(Item position entries)
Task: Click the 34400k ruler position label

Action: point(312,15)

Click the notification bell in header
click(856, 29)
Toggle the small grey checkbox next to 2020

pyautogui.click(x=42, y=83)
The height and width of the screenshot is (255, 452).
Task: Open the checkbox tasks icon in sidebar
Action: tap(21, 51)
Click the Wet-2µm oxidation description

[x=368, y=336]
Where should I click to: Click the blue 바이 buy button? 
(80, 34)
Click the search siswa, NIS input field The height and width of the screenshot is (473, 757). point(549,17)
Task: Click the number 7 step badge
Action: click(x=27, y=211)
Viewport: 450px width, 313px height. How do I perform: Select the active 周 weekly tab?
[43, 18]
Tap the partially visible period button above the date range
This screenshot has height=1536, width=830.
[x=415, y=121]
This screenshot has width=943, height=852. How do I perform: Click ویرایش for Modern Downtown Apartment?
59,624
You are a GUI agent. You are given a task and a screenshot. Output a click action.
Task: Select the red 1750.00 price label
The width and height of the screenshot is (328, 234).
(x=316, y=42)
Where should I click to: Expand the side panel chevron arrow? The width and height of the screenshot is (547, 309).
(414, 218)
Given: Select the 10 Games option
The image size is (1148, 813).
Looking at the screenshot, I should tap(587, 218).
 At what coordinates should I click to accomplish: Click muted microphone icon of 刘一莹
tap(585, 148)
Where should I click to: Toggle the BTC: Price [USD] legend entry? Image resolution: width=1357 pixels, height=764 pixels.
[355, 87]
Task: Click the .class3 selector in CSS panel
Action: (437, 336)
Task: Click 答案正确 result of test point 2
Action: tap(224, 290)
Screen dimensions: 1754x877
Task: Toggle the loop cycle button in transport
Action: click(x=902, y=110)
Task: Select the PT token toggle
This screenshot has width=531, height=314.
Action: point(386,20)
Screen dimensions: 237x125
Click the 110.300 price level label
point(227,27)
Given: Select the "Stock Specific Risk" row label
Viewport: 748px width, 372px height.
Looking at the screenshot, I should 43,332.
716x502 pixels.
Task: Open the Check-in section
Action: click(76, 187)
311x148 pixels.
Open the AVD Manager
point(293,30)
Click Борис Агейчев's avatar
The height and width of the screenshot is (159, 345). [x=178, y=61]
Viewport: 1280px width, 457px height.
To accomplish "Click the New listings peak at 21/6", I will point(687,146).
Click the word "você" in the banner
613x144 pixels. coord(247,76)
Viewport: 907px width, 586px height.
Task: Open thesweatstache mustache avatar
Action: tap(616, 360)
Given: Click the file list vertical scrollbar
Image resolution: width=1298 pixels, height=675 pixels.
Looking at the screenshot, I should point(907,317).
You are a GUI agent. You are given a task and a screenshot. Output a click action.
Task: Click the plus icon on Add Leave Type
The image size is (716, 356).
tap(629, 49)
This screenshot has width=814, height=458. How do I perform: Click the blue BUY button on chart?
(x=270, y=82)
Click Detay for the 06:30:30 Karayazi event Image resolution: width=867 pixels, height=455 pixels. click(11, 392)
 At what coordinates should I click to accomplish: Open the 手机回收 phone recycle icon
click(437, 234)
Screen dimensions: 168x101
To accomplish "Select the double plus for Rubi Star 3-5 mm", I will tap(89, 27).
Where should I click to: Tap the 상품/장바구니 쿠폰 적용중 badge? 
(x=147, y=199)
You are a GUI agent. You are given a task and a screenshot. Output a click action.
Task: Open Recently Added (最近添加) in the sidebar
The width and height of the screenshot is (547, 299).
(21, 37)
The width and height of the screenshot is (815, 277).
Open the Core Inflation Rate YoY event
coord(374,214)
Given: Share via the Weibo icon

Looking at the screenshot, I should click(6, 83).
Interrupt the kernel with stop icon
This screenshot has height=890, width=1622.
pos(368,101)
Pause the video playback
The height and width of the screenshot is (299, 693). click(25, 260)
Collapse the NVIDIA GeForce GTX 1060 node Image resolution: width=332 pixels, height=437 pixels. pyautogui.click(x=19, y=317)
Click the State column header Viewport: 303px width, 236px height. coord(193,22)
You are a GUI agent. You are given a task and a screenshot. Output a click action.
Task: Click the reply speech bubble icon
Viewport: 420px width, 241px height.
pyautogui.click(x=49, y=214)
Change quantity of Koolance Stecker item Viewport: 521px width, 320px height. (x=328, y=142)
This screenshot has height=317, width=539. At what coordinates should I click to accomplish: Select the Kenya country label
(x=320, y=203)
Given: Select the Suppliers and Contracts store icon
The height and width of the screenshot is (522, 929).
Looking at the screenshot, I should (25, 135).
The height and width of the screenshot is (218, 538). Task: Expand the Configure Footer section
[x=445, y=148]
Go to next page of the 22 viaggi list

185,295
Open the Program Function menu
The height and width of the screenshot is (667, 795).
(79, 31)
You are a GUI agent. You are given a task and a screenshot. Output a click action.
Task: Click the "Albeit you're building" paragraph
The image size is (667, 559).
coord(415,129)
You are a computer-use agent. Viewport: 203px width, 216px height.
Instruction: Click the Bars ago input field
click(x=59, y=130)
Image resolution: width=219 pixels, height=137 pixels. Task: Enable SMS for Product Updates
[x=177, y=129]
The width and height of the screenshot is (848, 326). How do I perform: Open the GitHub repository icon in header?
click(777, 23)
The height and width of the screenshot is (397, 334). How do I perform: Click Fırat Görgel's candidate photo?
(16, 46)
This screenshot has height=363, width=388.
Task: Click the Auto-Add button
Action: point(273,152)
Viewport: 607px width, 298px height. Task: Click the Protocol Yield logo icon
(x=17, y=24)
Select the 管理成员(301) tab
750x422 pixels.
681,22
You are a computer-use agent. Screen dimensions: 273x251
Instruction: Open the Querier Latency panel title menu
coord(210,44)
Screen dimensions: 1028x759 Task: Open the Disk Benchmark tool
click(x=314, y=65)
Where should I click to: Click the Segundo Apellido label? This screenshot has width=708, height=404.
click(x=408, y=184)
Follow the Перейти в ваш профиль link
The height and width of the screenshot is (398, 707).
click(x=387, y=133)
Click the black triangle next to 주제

→ Set problem
Please quote the whole listing above word for word, keeping every line as it is.

→ Result of the exercise
Task: Click the 34400k ruler position label

Action: point(312,15)

Click the notification bell in header
click(856, 29)
Toggle the small grey checkbox next to 2020

pyautogui.click(x=42, y=83)
The height and width of the screenshot is (255, 452).
Task: Open the checkbox tasks icon in sidebar
Action: tap(21, 51)
Click the Wet-2µm oxidation description

[x=368, y=336]
Where should I click to: Click the blue 바이 buy button? 
(80, 34)
Click the search siswa, NIS input field The height and width of the screenshot is (473, 757). point(549,17)
Task: Click the number 7 step badge
Action: click(x=27, y=211)
Viewport: 450px width, 313px height. How do I perform: Select the active 周 weekly tab?
[43, 18]
Tap the partially visible period button above the date range
This screenshot has height=1536, width=830.
[x=415, y=121]
This screenshot has width=943, height=852. How do I perform: Click ویرایش for Modern Downtown Apartment?
59,624
You are a GUI agent. You are given a task and a screenshot. Output a click action.
Task: Select the red 1750.00 price label
The width and height of the screenshot is (328, 234).
(x=316, y=42)
Where should I click to: Expand the side panel chevron arrow? The width and height of the screenshot is (547, 309).
(414, 218)
Given: Select the 10 Games option
The image size is (1148, 813).
Looking at the screenshot, I should tap(587, 218).
 At what coordinates should I click to accomplish: Click muted microphone icon of 刘一莹
tap(585, 148)
Where should I click to: Toggle the BTC: Price [USD] legend entry? Image resolution: width=1357 pixels, height=764 pixels.
[355, 87]
Task: Click the .class3 selector in CSS panel
Action: (437, 336)
Task: Click 答案正确 result of test point 2
Action: tap(224, 290)
Screen dimensions: 1754x877
Task: Toggle the loop cycle button in transport
Action: click(x=902, y=110)
Task: Select the PT token toggle
This screenshot has width=531, height=314.
Action: point(386,20)
Screen dimensions: 237x125
Click the 110.300 price level label
point(227,27)
Given: Select the "Stock Specific Risk" row label
Viewport: 748px width, 372px height.
Looking at the screenshot, I should 43,332.
716x502 pixels.
Task: Open the Check-in section
Action: click(76, 187)
311x148 pixels.
Open the AVD Manager
point(293,30)
Click Борис Агейчев's avatar
The height and width of the screenshot is (159, 345). [x=178, y=61]
Viewport: 1280px width, 457px height.
To accomplish "Click the New listings peak at 21/6", I will point(687,146).
Click the word "você" in the banner
613x144 pixels. coord(247,76)
Viewport: 907px width, 586px height.
Task: Open thesweatstache mustache avatar
Action: tap(616, 360)
Given: Click the file list vertical scrollbar
Image resolution: width=1298 pixels, height=675 pixels.
Looking at the screenshot, I should point(907,317).
You are a GUI agent. You are given a task and a screenshot. Output a click action.
Task: Click the plus icon on Add Leave Type
The image size is (716, 356).
tap(629, 49)
This screenshot has width=814, height=458. How do I perform: Click the blue BUY button on chart?
(x=270, y=82)
Click Detay for the 06:30:30 Karayazi event Image resolution: width=867 pixels, height=455 pixels. click(11, 392)
 At what coordinates should I click to accomplish: Open the 手机回收 phone recycle icon
click(437, 234)
Screen dimensions: 168x101
To accomplish "Select the double plus for Rubi Star 3-5 mm", I will tap(89, 27).
Where should I click to: Tap the 상품/장바구니 쿠폰 적용중 badge? 
(x=147, y=199)
You are a GUI agent. You are given a task and a screenshot. Output a click action.
Task: Open Recently Added (最近添加) in the sidebar
The width and height of the screenshot is (547, 299).
(21, 37)
The width and height of the screenshot is (815, 277).
Open the Core Inflation Rate YoY event
coord(374,214)
Given: Share via the Weibo icon

Looking at the screenshot, I should click(6, 83).
Interrupt the kernel with stop icon
This screenshot has height=890, width=1622.
pos(368,101)
Pause the video playback
The height and width of the screenshot is (299, 693). click(25, 260)
Collapse the NVIDIA GeForce GTX 1060 node Image resolution: width=332 pixels, height=437 pixels. pyautogui.click(x=19, y=317)
Click the State column header Viewport: 303px width, 236px height. coord(193,22)
You are a GUI agent. You are given a task and a screenshot. Output a click action.
Task: Click the reply speech bubble icon
Viewport: 420px width, 241px height.
pyautogui.click(x=49, y=214)
Change quantity of Koolance Stecker item Viewport: 521px width, 320px height. (x=328, y=142)
This screenshot has height=317, width=539. At what coordinates should I click to accomplish: Select the Kenya country label
(x=320, y=203)
Given: Select the Suppliers and Contracts store icon
The height and width of the screenshot is (522, 929).
Looking at the screenshot, I should (25, 135).
The height and width of the screenshot is (218, 538). Task: Expand the Configure Footer section
[x=445, y=148]
Go to next page of the 22 viaggi list

185,295
Open the Program Function menu
The height and width of the screenshot is (667, 795).
(79, 31)
You are a GUI agent. You are given a task and a screenshot. Output a click action.
Task: Click the "Albeit you're building" paragraph
The image size is (667, 559).
coord(415,129)
You are a computer-use agent. Viewport: 203px width, 216px height.
Instruction: Click the Bars ago input field
click(x=59, y=130)
Image resolution: width=219 pixels, height=137 pixels. Task: Enable SMS for Product Updates
[x=177, y=129]
The width and height of the screenshot is (848, 326). How do I perform: Open the GitHub repository icon in header?
click(777, 23)
The height and width of the screenshot is (397, 334). How do I perform: Click Fırat Görgel's candidate photo?
(16, 46)
This screenshot has height=363, width=388.
Task: Click the Auto-Add button
Action: point(273,152)
Viewport: 607px width, 298px height. Task: Click the Protocol Yield logo icon
(x=17, y=24)
Select the 管理成员(301) tab
750x422 pixels.
681,22
You are a computer-use agent. Screen dimensions: 273x251
Instruction: Open the Querier Latency panel title menu
coord(210,44)
Screen dimensions: 1028x759 Task: Open the Disk Benchmark tool
click(x=314, y=65)
Where should I click to: Click the Segundo Apellido label? This screenshot has width=708, height=404.
click(x=408, y=184)
Follow the Перейти в ваш профиль link
The height and width of the screenshot is (398, 707).
click(x=387, y=133)
Click the black triangle next to 주제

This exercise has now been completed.